_What is asked_
Reproduce the rows below word for word, keeping every line in its original order.

Entries on target coordinates:

━━━━━━━━━━━━━━━━━━━━━━━━━━━━━━

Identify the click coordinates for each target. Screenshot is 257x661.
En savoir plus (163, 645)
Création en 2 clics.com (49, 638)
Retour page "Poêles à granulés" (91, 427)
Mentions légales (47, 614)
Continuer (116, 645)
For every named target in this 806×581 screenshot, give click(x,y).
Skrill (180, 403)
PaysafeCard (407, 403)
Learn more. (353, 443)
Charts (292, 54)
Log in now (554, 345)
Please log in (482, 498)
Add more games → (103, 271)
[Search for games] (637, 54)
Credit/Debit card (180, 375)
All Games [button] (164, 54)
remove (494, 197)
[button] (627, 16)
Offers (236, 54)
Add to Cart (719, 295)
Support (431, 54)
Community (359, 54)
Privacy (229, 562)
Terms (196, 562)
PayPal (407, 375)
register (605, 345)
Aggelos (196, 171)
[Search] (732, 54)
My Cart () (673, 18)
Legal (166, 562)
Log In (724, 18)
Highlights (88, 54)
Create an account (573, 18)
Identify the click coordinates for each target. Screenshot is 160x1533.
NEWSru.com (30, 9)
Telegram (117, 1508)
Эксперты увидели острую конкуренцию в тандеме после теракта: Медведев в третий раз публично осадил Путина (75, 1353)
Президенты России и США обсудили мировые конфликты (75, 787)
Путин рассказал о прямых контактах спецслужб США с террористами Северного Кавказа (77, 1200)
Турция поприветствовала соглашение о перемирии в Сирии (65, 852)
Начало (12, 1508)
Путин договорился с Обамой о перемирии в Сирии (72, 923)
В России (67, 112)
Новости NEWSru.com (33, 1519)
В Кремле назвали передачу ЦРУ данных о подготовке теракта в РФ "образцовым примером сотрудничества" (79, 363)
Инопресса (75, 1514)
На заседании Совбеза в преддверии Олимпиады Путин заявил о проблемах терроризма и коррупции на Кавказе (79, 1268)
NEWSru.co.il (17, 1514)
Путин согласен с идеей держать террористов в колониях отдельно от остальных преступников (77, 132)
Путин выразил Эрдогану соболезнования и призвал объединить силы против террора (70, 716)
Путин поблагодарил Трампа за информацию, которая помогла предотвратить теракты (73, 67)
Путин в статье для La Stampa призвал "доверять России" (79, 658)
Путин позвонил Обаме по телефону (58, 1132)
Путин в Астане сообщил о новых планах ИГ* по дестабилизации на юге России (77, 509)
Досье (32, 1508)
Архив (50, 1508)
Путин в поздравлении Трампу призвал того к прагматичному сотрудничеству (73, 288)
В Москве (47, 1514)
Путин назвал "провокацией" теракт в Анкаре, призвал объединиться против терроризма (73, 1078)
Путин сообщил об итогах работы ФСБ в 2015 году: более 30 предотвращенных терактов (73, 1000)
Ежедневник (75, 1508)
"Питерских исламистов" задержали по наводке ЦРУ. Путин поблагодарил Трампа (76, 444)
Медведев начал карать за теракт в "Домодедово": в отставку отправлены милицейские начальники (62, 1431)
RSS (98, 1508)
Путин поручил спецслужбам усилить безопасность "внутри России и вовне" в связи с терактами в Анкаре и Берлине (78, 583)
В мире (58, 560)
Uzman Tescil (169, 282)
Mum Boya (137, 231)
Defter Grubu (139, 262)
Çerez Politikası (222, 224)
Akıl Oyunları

━━━━━━━━━━━━━━━━━━━━━━━━━━━━━━

_Written answer_
Identify the click coordinates for each target. Screenshot is 257x661.
En savoir plus (163, 645)
Création en 2 clics.com (49, 638)
Retour page "Poêles à granulés" (91, 427)
Mentions légales (47, 614)
Continuer (116, 645)
For every named target in this 806×581 screenshot, give click(x,y).
Skrill (180, 403)
PaysafeCard (407, 403)
Learn more. (353, 443)
Charts (292, 54)
Log in now (554, 345)
Please log in (482, 498)
Add more games → (103, 271)
[Search for games] (637, 54)
Credit/Debit card (180, 375)
All Games [button] (164, 54)
remove (494, 197)
[button] (627, 16)
Offers (236, 54)
Add to Cart (719, 295)
Support (431, 54)
Community (359, 54)
Privacy (229, 562)
Terms (196, 562)
PayPal (407, 375)
register (605, 345)
Aggelos (196, 171)
[Search] (732, 54)
My Cart () (673, 18)
Legal (166, 562)
Log In (724, 18)
Highlights (88, 54)
Create an account (573, 18)
Identify the click coordinates for each target. Screenshot is 160x1533.
NEWSru.com (30, 9)
Telegram (117, 1508)
Эксперты увидели острую конкуренцию в тандеме после теракта: Медведев в третий раз публично осадил Путина (75, 1353)
Президенты России и США обсудили мировые конфликты (75, 787)
Путин рассказал о прямых контактах спецслужб США с террористами Северного Кавказа (77, 1200)
Турция поприветствовала соглашение о перемирии в Сирии (65, 852)
Начало (12, 1508)
Путин договорился с Обамой о перемирии в Сирии (72, 923)
В России (67, 112)
Новости NEWSru.com (33, 1519)
В Кремле назвали передачу ЦРУ данных о подготовке теракта в РФ "образцовым примером сотрудничества" (79, 363)
Инопресса (75, 1514)
На заседании Совбеза в преддверии Олимпиады Путин заявил о проблемах терроризма и коррупции на Кавказе (79, 1268)
NEWSru.co.il (17, 1514)
Путин согласен с идеей держать террористов в колониях отдельно от остальных преступников (77, 132)
Путин выразил Эрдогану соболезнования и призвал объединить силы против террора (70, 716)
Путин поблагодарил Трампа за информацию, которая помогла предотвратить теракты (73, 67)
Путин в статье для La Stampa призвал "доверять России" (79, 658)
Путин позвонил Обаме по телефону (58, 1132)
Путин в Астане сообщил о новых планах ИГ* по дестабилизации на юге России (77, 509)
Досье (32, 1508)
Архив (50, 1508)
Путин в поздравлении Трампу призвал того к прагматичному сотрудничеству (73, 288)
В Москве (47, 1514)
Путин назвал "провокацией" теракт в Анкаре, призвал объединиться против терроризма (73, 1078)
Путин сообщил об итогах работы ФСБ в 2015 году: более 30 предотвращенных терактов (73, 1000)
Ежедневник (75, 1508)
"Питерских исламистов" задержали по наводке ЦРУ. Путин поблагодарил Трампа (76, 444)
Медведев начал карать за теракт в "Домодедово": в отставку отправлены милицейские начальники (62, 1431)
RSS (98, 1508)
Путин поручил спецслужбам усилить безопасность "внутри России и вовне" в связи с терактами в Анкаре и Берлине (78, 583)
В мире (58, 560)
Uzman Tescil (169, 282)
Mum Boya (137, 231)
Defter Grubu (139, 262)
Çerez Politikası (222, 224)
Akıl Oyunları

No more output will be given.